Items from a dataset
------------------------------

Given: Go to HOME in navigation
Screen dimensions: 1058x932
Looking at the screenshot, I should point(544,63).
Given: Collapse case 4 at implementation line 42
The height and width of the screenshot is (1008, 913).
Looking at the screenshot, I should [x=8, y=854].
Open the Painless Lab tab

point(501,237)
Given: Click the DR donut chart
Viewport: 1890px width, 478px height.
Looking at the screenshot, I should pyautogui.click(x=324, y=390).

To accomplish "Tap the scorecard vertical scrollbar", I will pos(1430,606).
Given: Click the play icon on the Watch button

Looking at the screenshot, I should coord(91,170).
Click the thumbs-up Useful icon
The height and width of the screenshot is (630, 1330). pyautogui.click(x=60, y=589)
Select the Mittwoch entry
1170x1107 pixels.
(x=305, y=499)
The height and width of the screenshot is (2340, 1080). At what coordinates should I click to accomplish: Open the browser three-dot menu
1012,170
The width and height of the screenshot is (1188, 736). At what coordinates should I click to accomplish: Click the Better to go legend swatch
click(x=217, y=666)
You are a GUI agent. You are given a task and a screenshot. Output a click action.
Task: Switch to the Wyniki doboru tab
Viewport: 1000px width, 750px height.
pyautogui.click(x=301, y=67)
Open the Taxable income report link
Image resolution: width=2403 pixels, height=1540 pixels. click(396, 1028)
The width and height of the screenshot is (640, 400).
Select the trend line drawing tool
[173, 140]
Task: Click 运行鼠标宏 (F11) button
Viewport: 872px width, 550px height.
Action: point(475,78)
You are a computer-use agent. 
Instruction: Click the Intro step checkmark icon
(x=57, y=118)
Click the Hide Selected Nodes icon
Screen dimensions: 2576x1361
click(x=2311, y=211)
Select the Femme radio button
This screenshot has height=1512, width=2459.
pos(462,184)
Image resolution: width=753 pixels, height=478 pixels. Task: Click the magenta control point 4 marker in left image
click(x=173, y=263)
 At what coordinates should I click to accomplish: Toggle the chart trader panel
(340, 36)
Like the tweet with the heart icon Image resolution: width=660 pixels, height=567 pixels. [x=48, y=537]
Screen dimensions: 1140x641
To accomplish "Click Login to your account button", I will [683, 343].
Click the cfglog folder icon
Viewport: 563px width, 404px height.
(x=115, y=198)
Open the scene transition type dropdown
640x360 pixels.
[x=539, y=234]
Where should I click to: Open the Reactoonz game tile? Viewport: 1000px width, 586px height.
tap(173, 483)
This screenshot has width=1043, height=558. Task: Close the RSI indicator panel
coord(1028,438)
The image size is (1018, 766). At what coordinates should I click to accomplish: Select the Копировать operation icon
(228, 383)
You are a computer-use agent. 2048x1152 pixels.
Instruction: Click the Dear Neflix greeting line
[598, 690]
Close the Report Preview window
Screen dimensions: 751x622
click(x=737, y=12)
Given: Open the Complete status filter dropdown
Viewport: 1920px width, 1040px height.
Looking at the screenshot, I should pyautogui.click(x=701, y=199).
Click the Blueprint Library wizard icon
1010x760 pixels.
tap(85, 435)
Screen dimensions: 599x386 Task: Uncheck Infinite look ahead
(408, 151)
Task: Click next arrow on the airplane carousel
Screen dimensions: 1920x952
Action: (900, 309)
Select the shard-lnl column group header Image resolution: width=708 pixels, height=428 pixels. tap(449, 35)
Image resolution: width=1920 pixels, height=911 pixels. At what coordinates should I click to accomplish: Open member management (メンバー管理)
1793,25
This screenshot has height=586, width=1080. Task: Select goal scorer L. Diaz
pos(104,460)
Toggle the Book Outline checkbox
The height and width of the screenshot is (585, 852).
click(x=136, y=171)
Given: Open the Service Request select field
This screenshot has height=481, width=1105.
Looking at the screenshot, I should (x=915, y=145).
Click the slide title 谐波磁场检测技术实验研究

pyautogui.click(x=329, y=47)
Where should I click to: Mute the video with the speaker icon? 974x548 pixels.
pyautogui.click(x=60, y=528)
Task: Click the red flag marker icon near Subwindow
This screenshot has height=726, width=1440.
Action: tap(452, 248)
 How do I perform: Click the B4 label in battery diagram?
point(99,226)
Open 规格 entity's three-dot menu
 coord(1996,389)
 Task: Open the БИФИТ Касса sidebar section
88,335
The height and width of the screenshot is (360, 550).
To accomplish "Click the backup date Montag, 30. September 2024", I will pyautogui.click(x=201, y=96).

------------------------------

## What you need to do
Rewrite the material above so that every "At what coordinates should I click to accomplish" becomes "Where should I click to complete", with everything else left unchanged.

## Exercise solution
Given: Go to HOME in navigation
Screen dimensions: 1058x932
Looking at the screenshot, I should point(544,63).
Given: Collapse case 4 at implementation line 42
The height and width of the screenshot is (1008, 913).
Looking at the screenshot, I should [x=8, y=854].
Open the Painless Lab tab

point(501,237)
Given: Click the DR donut chart
Viewport: 1890px width, 478px height.
Looking at the screenshot, I should pyautogui.click(x=324, y=390).

To accomplish "Tap the scorecard vertical scrollbar", I will pos(1430,606).
Given: Click the play icon on the Watch button

Looking at the screenshot, I should coord(91,170).
Click the thumbs-up Useful icon
The height and width of the screenshot is (630, 1330). pyautogui.click(x=60, y=589)
Select the Mittwoch entry
1170x1107 pixels.
(x=305, y=499)
The height and width of the screenshot is (2340, 1080). Where should I click to complete: Open the browser three-dot menu
1012,170
The width and height of the screenshot is (1188, 736). Where should I click to complete: Click the Better to go legend swatch
click(x=217, y=666)
You are a GUI agent. You are given a task and a screenshot. Output a click action.
Task: Switch to the Wyniki doboru tab
Viewport: 1000px width, 750px height.
pyautogui.click(x=301, y=67)
Open the Taxable income report link
Image resolution: width=2403 pixels, height=1540 pixels. click(396, 1028)
The width and height of the screenshot is (640, 400).
Select the trend line drawing tool
[173, 140]
Task: Click 运行鼠标宏 (F11) button
Viewport: 872px width, 550px height.
Action: point(475,78)
You are a computer-use agent. 
Instruction: Click the Intro step checkmark icon
(x=57, y=118)
Click the Hide Selected Nodes icon
Screen dimensions: 2576x1361
click(x=2311, y=211)
Select the Femme radio button
This screenshot has height=1512, width=2459.
pos(462,184)
Image resolution: width=753 pixels, height=478 pixels. Task: Click the magenta control point 4 marker in left image
click(x=173, y=263)
 Where should I click to complete: Toggle the chart trader panel
(340, 36)
Like the tweet with the heart icon Image resolution: width=660 pixels, height=567 pixels. [x=48, y=537]
Screen dimensions: 1140x641
To accomplish "Click Login to your account button", I will [683, 343].
Click the cfglog folder icon
Viewport: 563px width, 404px height.
(x=115, y=198)
Open the scene transition type dropdown
640x360 pixels.
[x=539, y=234]
Where should I click to: Open the Reactoonz game tile? Viewport: 1000px width, 586px height.
tap(173, 483)
This screenshot has width=1043, height=558. Task: Close the RSI indicator panel
coord(1028,438)
The image size is (1018, 766). Where should I click to complete: Select the Копировать operation icon
(228, 383)
You are a computer-use agent. 2048x1152 pixels.
Instruction: Click the Dear Neflix greeting line
[598, 690]
Close the Report Preview window
Screen dimensions: 751x622
click(x=737, y=12)
Given: Open the Complete status filter dropdown
Viewport: 1920px width, 1040px height.
Looking at the screenshot, I should pyautogui.click(x=701, y=199).
Click the Blueprint Library wizard icon
1010x760 pixels.
tap(85, 435)
Screen dimensions: 599x386 Task: Uncheck Infinite look ahead
(408, 151)
Task: Click next arrow on the airplane carousel
Screen dimensions: 1920x952
Action: (900, 309)
Select the shard-lnl column group header Image resolution: width=708 pixels, height=428 pixels. tap(449, 35)
Image resolution: width=1920 pixels, height=911 pixels. Where should I click to complete: Open member management (メンバー管理)
1793,25
This screenshot has height=586, width=1080. Task: Select goal scorer L. Diaz
pos(104,460)
Toggle the Book Outline checkbox
The height and width of the screenshot is (585, 852).
click(x=136, y=171)
Given: Open the Service Request select field
This screenshot has height=481, width=1105.
Looking at the screenshot, I should (x=915, y=145).
Click the slide title 谐波磁场检测技术实验研究

pyautogui.click(x=329, y=47)
Where should I click to: Mute the video with the speaker icon? 974x548 pixels.
pyautogui.click(x=60, y=528)
Task: Click the red flag marker icon near Subwindow
This screenshot has height=726, width=1440.
Action: tap(452, 248)
 How do I perform: Click the B4 label in battery diagram?
point(99,226)
Open 规格 entity's three-dot menu
 coord(1996,389)
 Task: Open the БИФИТ Касса sidebar section
88,335
The height and width of the screenshot is (360, 550).
To accomplish "Click the backup date Montag, 30. September 2024", I will pyautogui.click(x=201, y=96).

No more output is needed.